Histórias das formigas: diálogos do re-existir 

Marcelo Silva de Souza Ribeiro

Outro dia, ao colocar meu caiaque no suporte de teto do carro, começou a escorrer uma água escura e com um cheiro bem particular. Fui descobrir posteriormente que havia uma fissura próximo a popa da embarcação, mas isso é uma outra história. A questão é que essa água escurecida e com um cheiro de madeira caiu no capô do carro e adentrou em todas as frestas. Na verdade, havia um formigueiro no interior do caiaque e aquela água vazando carregara o odor da família das formigas. O resultado é que o meu carro passou a ser morada de formigas, mesmo eu lavando, passando produtos, etc. Ainda hoje uma formiga ou outra passeia sorrateiramente no para-brisa.

De irritado passei a admirar aqueles insetos, que mesmo passando por todas as agruras na morada do caiaque e do carro resistiam – re-existiam. Fiquei até pensando se o ser humano seria capaz de suportar tantas intempéries, quase como as catástrofes que antecedem um fim de mundo.

A admiração (ad – mira – ação) parece que é mesmo uma das aberturas para o diálogo, para os sentidos e para uma consequente reflexão. Não que eu ficasse batendo papo com as formigas, mas o diálogo é essa produção de sentidos que só é possível em algum nível de relação.

Desse “diálogo”, produção de sentidos e reflexão, compreendi, ainda que óbvio (dizem que o óbvio às vezes é difícil de enxergar porque está bem na “ponta do nosso nariz”) que aquelas formigas tinham como profundo instinto o cheiro que marcava a sua família. Não sou especialista em Família Formicidae, mas essa questão do cheiro sugeria que elas identificaram o meu carro como uma nova morada, uma vez que a água escura e com o odor característico adentrara tudo. Esse instinto era tão forte que elas resistiam ao ponto, inclusive, de levá-las à extinção. Afinal, elas poderiam migrar para qualquer outro lugar, mas não! Essa capacidade admirável de re-existir era ao mesmo tempo a vulnerabilidade, pois estavam presas ao cheiro.

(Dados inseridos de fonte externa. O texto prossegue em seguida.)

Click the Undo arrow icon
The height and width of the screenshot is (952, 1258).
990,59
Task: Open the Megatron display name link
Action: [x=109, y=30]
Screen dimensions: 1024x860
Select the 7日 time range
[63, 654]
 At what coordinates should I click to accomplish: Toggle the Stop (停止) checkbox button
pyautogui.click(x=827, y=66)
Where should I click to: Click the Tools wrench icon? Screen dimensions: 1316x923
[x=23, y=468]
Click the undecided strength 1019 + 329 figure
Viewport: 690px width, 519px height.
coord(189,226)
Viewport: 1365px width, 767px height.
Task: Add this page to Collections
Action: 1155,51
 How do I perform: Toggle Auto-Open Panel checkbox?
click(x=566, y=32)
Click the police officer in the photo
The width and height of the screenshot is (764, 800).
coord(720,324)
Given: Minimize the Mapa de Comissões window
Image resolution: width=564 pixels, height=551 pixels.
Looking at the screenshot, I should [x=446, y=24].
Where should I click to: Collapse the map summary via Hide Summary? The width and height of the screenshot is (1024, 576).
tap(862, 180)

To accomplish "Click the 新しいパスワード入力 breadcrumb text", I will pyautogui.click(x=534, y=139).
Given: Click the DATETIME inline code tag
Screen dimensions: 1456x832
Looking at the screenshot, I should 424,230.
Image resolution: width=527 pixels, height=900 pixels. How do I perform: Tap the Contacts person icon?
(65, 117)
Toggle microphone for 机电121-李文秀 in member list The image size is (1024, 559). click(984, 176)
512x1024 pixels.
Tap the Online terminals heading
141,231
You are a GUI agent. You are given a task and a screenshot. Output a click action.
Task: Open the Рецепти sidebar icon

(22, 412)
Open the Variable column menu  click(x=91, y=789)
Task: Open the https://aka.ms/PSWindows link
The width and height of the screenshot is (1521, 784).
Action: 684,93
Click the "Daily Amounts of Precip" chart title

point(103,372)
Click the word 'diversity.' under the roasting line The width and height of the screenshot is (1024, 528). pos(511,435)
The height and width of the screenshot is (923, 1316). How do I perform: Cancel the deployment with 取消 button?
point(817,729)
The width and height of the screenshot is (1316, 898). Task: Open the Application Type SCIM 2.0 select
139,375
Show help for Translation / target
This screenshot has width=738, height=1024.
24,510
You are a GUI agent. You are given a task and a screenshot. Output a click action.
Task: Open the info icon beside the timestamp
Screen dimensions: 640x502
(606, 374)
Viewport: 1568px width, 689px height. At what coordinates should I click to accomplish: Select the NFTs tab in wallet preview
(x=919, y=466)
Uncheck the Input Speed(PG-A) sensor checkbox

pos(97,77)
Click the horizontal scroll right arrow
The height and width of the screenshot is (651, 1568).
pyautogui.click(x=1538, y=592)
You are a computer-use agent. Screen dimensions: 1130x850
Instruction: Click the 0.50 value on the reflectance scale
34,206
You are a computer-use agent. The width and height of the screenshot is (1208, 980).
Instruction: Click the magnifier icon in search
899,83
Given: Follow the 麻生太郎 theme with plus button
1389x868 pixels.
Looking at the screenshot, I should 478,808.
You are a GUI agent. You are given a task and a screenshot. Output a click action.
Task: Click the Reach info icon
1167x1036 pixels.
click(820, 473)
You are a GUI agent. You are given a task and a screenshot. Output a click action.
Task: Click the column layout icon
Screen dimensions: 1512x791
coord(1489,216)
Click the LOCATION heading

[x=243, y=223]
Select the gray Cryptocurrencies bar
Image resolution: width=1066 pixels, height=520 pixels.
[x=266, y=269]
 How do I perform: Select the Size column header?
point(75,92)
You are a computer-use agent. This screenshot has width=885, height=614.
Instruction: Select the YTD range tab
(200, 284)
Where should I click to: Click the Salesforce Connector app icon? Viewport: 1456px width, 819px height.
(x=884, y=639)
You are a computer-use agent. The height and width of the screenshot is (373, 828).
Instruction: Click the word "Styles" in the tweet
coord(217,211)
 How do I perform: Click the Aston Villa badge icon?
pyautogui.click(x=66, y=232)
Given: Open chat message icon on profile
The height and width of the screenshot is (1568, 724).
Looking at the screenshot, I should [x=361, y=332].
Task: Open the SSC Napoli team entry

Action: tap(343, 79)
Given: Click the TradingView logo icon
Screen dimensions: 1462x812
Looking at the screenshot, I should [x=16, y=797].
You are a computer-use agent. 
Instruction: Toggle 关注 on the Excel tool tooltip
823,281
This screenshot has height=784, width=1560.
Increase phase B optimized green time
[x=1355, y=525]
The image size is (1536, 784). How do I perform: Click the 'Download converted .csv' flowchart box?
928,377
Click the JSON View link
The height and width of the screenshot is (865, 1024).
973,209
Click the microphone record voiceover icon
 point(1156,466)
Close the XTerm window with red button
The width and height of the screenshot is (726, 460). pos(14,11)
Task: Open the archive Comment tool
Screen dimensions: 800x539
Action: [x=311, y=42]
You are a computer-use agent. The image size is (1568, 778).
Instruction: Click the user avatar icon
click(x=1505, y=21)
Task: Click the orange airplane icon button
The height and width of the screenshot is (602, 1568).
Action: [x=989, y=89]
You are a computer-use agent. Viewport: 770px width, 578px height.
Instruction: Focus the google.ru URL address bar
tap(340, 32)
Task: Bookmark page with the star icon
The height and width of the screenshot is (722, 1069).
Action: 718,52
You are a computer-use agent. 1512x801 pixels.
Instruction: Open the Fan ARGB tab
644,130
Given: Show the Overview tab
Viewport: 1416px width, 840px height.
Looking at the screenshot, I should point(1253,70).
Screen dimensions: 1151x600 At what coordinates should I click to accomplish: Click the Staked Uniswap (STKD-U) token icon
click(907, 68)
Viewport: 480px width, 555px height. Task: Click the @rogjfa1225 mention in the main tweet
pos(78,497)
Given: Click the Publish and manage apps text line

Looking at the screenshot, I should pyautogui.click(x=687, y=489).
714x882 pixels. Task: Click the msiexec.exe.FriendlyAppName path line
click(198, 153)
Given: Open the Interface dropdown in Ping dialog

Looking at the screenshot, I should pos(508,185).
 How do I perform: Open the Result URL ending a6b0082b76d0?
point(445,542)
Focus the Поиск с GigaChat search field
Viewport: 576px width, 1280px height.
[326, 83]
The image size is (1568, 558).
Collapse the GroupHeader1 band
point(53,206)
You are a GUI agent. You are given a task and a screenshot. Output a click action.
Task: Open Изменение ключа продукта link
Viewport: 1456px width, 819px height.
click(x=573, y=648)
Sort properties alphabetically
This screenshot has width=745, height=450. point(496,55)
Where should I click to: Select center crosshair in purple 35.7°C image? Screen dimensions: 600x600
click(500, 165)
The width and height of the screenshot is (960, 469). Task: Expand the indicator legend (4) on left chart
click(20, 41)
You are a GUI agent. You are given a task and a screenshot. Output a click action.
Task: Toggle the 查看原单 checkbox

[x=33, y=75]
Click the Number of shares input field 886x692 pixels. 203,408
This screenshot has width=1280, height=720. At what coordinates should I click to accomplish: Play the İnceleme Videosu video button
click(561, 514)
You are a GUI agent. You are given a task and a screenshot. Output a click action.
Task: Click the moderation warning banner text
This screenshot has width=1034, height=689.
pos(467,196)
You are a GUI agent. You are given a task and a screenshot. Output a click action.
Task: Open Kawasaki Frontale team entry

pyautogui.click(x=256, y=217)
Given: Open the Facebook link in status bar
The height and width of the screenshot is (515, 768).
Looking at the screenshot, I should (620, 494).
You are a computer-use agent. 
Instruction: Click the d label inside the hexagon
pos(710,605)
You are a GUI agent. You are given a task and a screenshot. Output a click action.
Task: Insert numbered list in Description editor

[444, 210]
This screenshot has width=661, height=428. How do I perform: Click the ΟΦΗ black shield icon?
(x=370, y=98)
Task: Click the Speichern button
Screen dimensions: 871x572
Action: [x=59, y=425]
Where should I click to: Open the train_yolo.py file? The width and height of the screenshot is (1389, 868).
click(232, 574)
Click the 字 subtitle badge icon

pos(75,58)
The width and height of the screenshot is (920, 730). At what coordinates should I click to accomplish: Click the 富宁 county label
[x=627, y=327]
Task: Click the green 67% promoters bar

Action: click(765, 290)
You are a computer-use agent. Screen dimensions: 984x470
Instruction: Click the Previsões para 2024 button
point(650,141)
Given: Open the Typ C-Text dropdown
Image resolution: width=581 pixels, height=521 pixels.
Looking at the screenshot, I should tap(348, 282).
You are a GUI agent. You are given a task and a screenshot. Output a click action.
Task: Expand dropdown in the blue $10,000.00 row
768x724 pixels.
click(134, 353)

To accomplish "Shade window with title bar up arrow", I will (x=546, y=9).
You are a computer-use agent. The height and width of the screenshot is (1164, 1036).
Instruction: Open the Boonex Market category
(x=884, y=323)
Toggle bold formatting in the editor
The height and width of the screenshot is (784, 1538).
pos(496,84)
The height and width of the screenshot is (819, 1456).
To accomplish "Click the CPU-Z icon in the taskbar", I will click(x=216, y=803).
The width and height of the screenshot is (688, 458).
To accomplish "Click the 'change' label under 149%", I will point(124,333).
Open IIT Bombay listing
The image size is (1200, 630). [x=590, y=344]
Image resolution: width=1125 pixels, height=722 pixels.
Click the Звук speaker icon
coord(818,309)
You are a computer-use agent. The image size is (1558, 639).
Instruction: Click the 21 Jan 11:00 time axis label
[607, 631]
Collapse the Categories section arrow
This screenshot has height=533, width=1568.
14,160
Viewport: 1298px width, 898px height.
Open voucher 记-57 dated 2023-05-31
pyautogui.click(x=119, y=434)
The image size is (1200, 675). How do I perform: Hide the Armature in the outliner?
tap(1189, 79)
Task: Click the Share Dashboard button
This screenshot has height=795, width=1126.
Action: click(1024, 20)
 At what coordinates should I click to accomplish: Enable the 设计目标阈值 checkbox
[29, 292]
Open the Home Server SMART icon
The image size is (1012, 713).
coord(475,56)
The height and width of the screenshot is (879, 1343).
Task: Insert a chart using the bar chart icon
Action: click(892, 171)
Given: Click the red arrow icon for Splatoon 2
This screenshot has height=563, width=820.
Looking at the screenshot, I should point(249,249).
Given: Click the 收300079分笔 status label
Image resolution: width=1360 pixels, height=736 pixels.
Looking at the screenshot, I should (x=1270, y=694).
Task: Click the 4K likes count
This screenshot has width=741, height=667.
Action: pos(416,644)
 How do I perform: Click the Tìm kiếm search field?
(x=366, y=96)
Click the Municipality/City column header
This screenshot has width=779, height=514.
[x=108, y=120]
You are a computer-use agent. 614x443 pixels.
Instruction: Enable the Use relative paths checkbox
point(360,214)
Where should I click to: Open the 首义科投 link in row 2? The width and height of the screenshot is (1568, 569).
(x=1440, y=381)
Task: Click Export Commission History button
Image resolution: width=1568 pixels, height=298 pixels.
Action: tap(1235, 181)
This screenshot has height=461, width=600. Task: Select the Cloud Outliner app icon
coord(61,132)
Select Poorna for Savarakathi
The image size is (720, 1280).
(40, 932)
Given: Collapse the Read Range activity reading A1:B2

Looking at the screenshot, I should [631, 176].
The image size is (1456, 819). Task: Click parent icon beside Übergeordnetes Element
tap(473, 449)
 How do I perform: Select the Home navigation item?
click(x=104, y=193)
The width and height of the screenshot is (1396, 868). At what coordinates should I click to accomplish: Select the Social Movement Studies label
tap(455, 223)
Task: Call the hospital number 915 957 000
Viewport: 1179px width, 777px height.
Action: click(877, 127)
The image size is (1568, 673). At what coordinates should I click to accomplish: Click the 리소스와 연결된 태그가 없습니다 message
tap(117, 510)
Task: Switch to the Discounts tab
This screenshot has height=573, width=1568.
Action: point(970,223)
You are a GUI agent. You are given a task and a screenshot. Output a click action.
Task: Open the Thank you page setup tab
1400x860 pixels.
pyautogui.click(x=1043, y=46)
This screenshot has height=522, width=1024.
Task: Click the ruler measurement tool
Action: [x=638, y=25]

Mas e nós, humanos? Afinal temos a capacidade de pensar (certo de que não é exclusivo da nossa espécie), de um pensar humano complexo graças à abertura do organismo, e que é mais explicitada pelo cérebro. Somos seres abertos, seres dos devires… Ainda assim, instintuais, mesmo que marcados por um instinto mais recente e suscetível a erros, como diria Nietzsche. Somos seres pensantes. Contudo, estaríamos nós presos a alguma coisa que nos indica levar à extinção como que incapazes de mudar? Ao estarmos presos (e parece que estamos presos ao modo de vida que nos conduz à destruição da atual biodiversidade do planeta), lançamos mão do pensar?

Particularmente, aposto que esse pensar humano é característico do nosso ajustamento criativo, coisa de seres abertos. E se não há ajustamento criativo e se estamos presos a um modo que nos leva à destruição é porque nos falta algo do pensar profundo e conectado, que é um pensar fundado na experiência e fruto integração entre vivências e reflexões.

De igual modo não vejo problema nesse “instituto do cheiro” das formigas. Esse instinto é saber milenar, oriundo de uma inteligente evolução. Talvez as mudanças sejam tão abruptas na existência daquela família de formigas que o desequilíbrio e a ameaça de extinção não sejam um “problema” do seu instinto.

O que podemos aprender com essa história das formigas? O que nos prende? Como nos prendemos? O que pode nos levar à extinção? É possível criar novos ajustamentos criativos e buscarmos, pela via de um pensar profundo e conectado, novas formas de re-existir?